Ejercicio breve 1: Di si cada afirmación coincide con el pasaje sobre la unidad, con sí o no y las palabras exactas del texto que lo deciden: (a) Dios nos ama menos que a su Hijo. (b) Dios ama antes que nadie. (c) Para unirnos, debemos agregarnos a una masa indistinta.

Pasaje seleccionado:
◆ ◆ ◆ ◆
Cristo pide, en efecto, que todos seamos “una sola cosa” (cf. v. 21). Este es el mayor bien que se puede desear, porque esta unión universal realiza entre las  criaturas la comunión eterna de amor que es Dios mismo: el Padre que da la vida, el Hijo que la  recibe y el Espíritu que la comparte. 

El Señor quiere que, para unirnos, no nos agreguemos a una masa indistinta como un bloque  anónimo, sino que seamos uno: «Como tú, Padre, estás en mí y yo en ti, que también ellos sean uno  en nosotros» (v. 21). La unidad por la que Jesús ora es, por tanto, una comunión fundada en el  mismo amor con que Dios ama, de donde provienen la vida y la salvación. Y como tal, es ante todo  un don que Jesús trae consigo. Es, desde su corazón humano, que el Hijo de Dios se dirige al Padre  diciendo: «Yo en ellos y tú en mí, para que sean perfectamente uno y el mundo conozca que tú me  has enviado, y que yo los amé cómo tú me amaste» (v. 23).  

Papa, en la audiencia
Papa, en la audiencia

Escuchamos con conmoción estas palabras: Jesús nos está revelando que Dios nos ama  como se ama a sí mismo. El Padre no nos ama menos que a su Hijo unigénito, o sea de manera  infinita. Dios no ama menos, porque ama antes de nada, ¡ama antes que nadie! Así lo atestigua  Cristo cuando dice al Padre: «Ya me amabas antes de la creación del mundo» (v. 24). Y es así: en su  misericordia, Dios desde siempre quiere acoger a todos los hombres en su abrazo; y es su vida, la  que se nos entrega por medio de Cristo, la que nos hace uno, la que nos une entre nosotros.
◆ ◆ ◆ ◆
Filas de entrada:
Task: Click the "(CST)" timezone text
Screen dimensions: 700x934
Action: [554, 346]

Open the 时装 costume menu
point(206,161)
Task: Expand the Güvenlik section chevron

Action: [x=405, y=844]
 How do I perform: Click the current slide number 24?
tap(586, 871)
◆ ◆ ◆ ◆
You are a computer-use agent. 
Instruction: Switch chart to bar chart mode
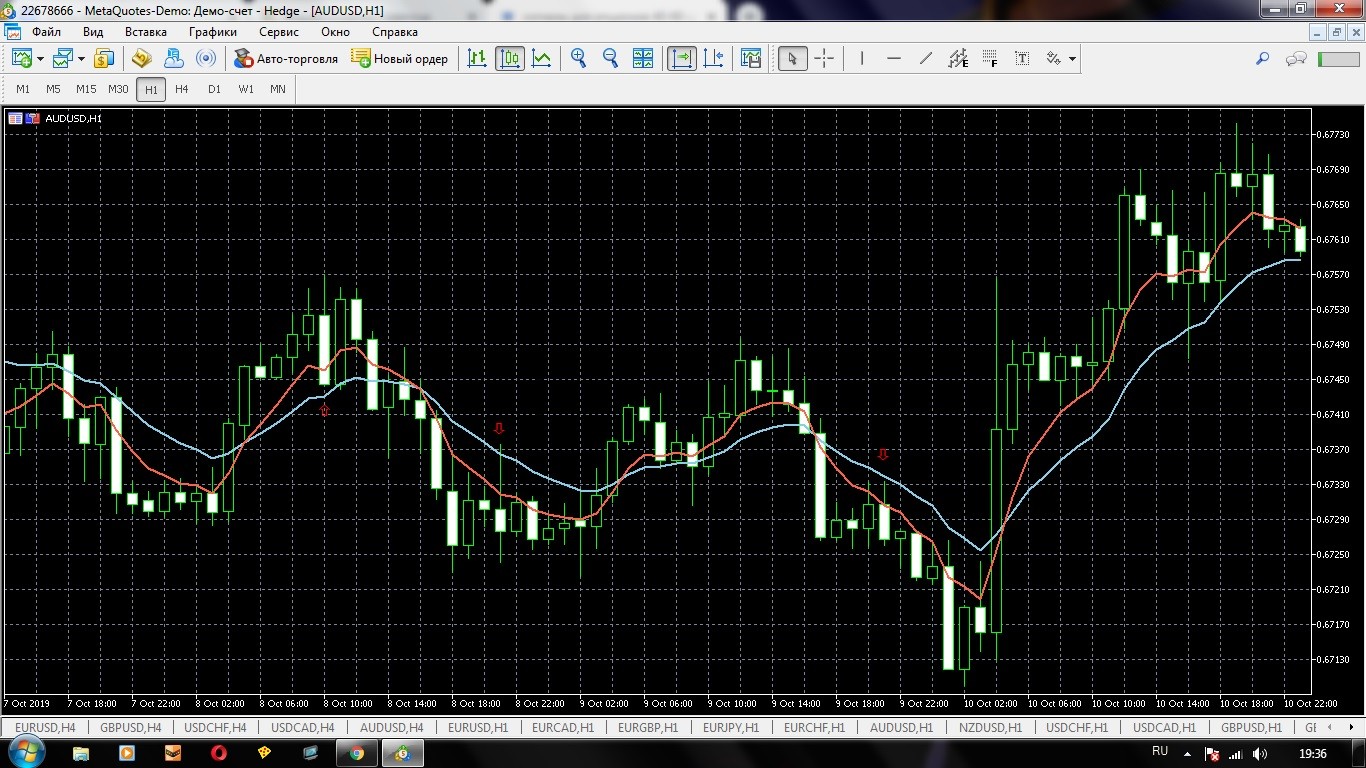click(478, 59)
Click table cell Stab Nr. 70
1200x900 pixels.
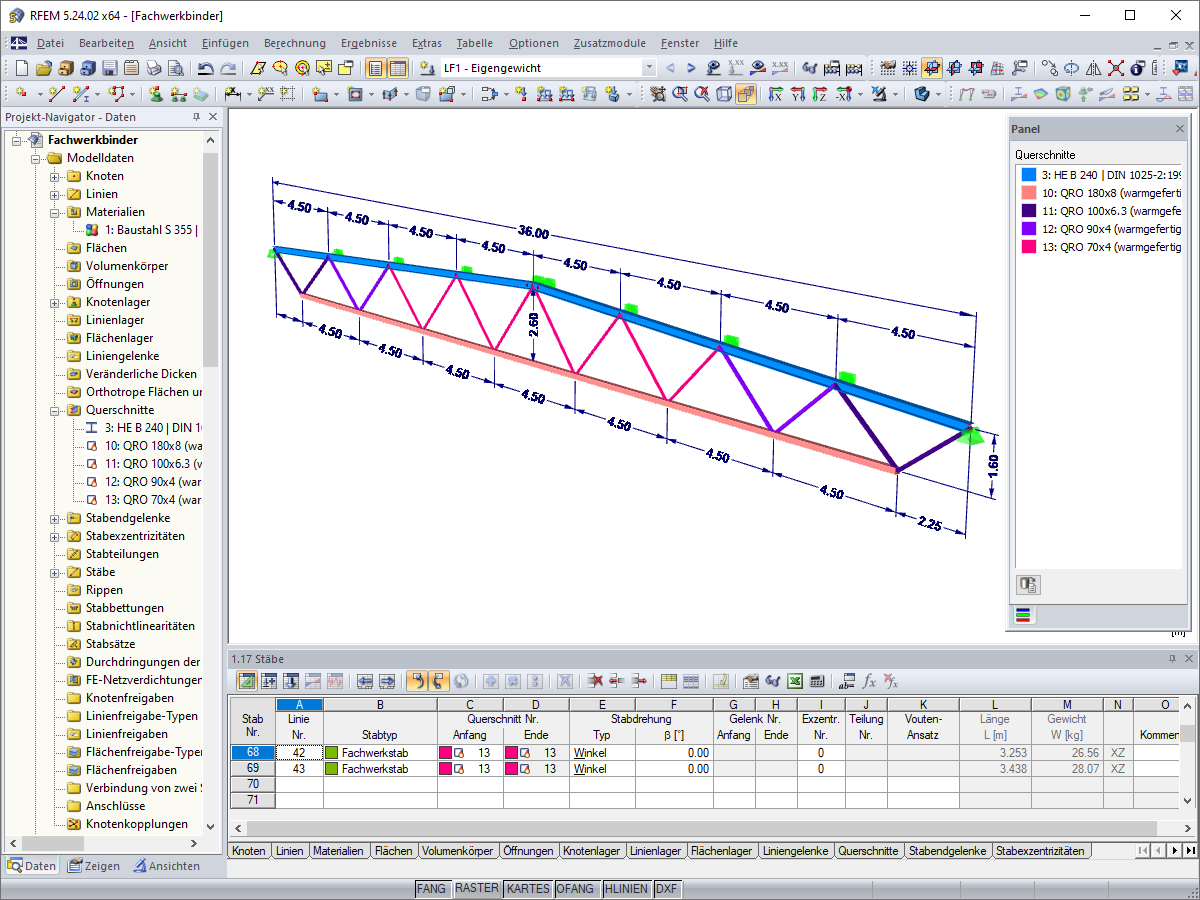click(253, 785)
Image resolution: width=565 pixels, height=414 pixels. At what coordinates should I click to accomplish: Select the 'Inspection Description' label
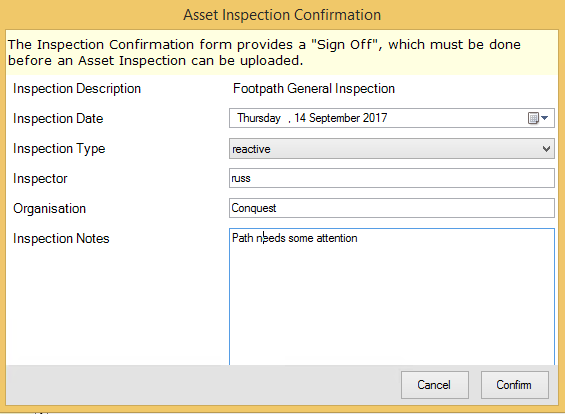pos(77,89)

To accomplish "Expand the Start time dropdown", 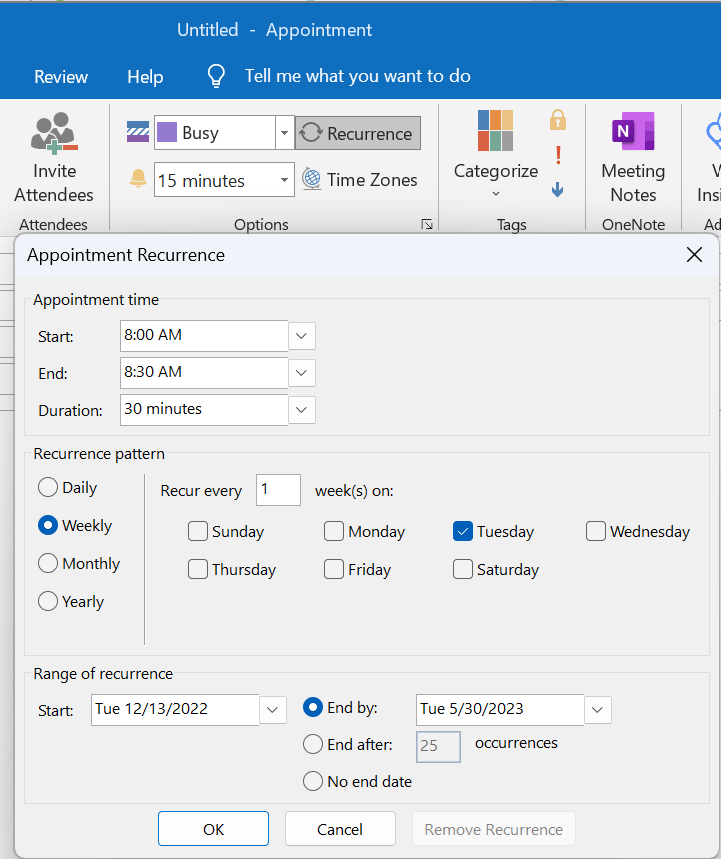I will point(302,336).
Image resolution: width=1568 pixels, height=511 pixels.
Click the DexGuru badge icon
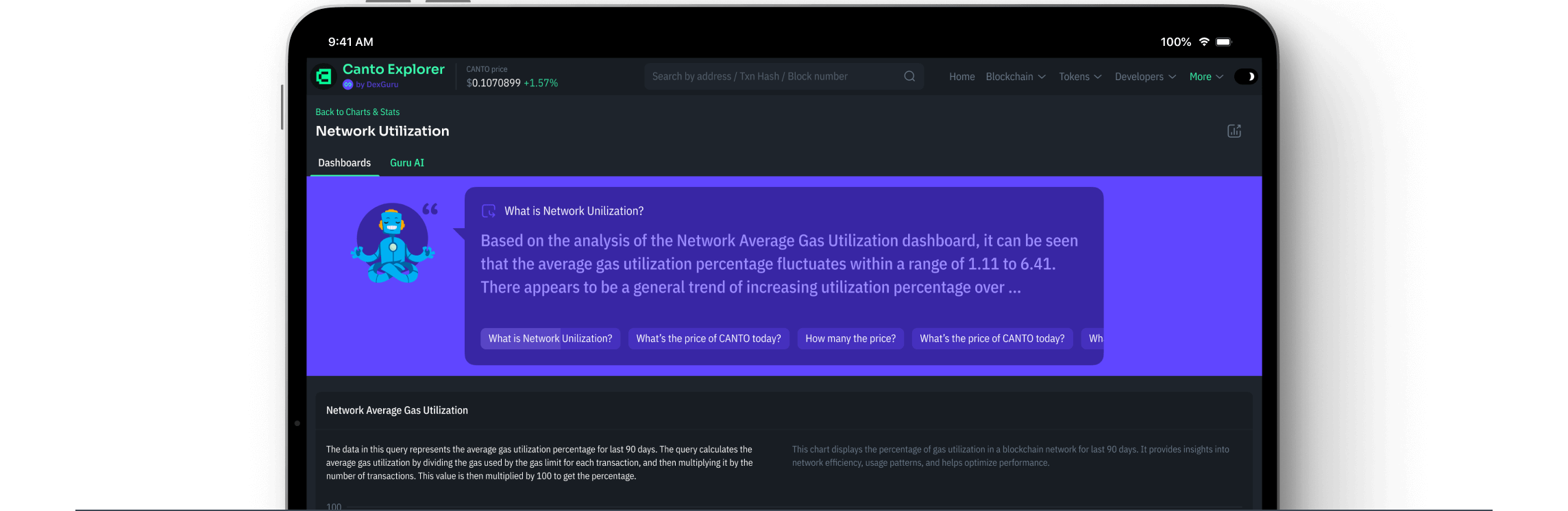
◆ ◆ ◆ ◆
Ejercicio breve 2: Pon en forma de lista numerada las filas de entrada desde la que contiene "Task: Expand the Güvenlik section chevron" hasta la que contiene "tap(586, 871)", ambas incluidas, sin las líneas en blanco.

Resultado correcto 1:
(a) No: "El Padre no nos ama menos que a su Hijo unigénito".
(b) Sí: "¡ama antes que nadie!"
(c) No: "no nos agreguemos a una masa indistinta".

Resultado correcto 2:
1. Task: Expand the Güvenlik section chevron
2. Action: [x=405, y=844]
3.  How do I perform: Click the current slide number 24?
4. tap(586, 871)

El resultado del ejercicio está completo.